* WORK REQUEST
Somewhere below are a line with "[Google Plus] (1168, 1432)" and a later line with "visit the help page here. (72, 2557)". Output exactly those lines and all lines between them.

* GIVEN DATA

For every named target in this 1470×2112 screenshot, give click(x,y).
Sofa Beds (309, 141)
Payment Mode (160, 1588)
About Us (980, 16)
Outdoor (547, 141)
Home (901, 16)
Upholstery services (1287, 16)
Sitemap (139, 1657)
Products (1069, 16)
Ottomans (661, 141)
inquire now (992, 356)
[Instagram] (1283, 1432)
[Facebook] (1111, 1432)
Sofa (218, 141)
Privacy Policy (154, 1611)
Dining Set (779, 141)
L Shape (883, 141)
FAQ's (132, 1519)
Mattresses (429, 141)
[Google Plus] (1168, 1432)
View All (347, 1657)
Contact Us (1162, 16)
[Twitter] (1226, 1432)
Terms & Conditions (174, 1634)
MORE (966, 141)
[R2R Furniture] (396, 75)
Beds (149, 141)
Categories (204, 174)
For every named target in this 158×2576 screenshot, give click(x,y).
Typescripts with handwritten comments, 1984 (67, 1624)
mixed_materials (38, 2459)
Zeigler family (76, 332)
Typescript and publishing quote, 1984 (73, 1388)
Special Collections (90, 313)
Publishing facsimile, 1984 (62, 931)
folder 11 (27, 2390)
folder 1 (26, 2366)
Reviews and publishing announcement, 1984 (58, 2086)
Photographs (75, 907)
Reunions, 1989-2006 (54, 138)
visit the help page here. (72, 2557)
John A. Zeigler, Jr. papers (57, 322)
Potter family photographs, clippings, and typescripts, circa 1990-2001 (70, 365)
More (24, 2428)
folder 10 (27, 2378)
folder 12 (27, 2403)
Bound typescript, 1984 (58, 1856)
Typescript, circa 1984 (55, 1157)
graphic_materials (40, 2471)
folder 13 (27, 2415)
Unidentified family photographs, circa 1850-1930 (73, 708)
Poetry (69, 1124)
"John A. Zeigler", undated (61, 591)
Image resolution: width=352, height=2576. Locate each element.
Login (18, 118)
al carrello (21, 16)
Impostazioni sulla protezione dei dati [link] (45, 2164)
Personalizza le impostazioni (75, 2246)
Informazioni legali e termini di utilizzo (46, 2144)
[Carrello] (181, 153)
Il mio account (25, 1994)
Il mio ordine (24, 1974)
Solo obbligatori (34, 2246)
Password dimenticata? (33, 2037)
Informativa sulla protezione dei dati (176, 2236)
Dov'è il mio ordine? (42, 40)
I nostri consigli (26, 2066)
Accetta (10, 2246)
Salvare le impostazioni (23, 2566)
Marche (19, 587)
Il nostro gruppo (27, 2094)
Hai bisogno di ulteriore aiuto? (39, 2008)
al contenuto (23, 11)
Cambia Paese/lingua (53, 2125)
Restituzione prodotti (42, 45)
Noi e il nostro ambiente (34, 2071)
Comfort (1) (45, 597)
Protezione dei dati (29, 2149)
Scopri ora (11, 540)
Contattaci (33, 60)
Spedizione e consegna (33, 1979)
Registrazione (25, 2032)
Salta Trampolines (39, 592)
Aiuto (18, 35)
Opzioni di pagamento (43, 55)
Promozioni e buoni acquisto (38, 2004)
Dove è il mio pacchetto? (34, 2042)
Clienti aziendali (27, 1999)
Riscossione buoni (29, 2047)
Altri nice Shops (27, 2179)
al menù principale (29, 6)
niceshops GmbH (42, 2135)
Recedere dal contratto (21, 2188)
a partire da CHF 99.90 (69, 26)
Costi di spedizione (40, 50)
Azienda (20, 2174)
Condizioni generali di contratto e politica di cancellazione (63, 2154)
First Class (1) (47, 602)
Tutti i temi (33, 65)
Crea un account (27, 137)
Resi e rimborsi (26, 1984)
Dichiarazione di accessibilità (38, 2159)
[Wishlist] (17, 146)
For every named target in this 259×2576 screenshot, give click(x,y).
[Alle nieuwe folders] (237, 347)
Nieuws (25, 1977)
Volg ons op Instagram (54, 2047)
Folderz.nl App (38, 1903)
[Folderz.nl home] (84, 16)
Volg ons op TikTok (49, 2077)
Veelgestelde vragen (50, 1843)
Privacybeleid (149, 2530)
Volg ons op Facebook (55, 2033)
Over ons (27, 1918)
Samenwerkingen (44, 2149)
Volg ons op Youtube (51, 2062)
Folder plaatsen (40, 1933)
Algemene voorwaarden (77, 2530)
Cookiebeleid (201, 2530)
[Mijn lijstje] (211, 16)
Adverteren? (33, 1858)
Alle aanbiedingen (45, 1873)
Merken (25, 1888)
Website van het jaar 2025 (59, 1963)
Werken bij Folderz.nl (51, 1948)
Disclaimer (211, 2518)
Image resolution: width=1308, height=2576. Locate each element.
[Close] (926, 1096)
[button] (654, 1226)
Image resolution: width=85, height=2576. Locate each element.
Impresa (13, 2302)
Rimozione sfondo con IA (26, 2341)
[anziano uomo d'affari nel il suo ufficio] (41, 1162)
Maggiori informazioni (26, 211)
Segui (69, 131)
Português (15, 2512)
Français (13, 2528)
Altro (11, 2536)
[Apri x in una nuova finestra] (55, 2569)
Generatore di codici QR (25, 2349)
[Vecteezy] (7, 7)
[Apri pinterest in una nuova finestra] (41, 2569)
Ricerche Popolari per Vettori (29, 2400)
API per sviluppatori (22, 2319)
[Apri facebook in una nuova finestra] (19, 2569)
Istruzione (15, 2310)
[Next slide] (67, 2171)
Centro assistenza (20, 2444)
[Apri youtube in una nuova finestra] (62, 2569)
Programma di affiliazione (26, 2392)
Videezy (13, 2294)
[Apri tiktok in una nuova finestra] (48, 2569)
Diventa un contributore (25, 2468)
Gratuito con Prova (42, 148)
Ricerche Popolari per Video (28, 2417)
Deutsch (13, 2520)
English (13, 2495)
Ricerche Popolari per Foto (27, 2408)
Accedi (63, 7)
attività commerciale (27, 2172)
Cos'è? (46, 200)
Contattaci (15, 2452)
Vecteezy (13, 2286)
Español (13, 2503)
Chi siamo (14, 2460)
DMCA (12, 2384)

* RESPONSE FOR THIS EXERCISE
[Google Plus] (1168, 1432)
View All (347, 1657)
Contact Us (1162, 16)
[Twitter] (1226, 1432)
Terms & Conditions (174, 1634)
MORE (966, 141)
[R2R Furniture] (396, 75)
Beds (149, 141)
Categories (204, 174)
For every named target in this 158×2576 screenshot, give click(x,y).
Typescripts with handwritten comments, 1984 (67, 1624)
mixed_materials (38, 2459)
Zeigler family (76, 332)
Typescript and publishing quote, 1984 (73, 1388)
Special Collections (90, 313)
Publishing facsimile, 1984 (62, 931)
folder 11 (27, 2390)
folder 1 (26, 2366)
Reviews and publishing announcement, 1984 (58, 2086)
Photographs (75, 907)
Reunions, 1989-2006 (54, 138)
visit the help page here. (72, 2557)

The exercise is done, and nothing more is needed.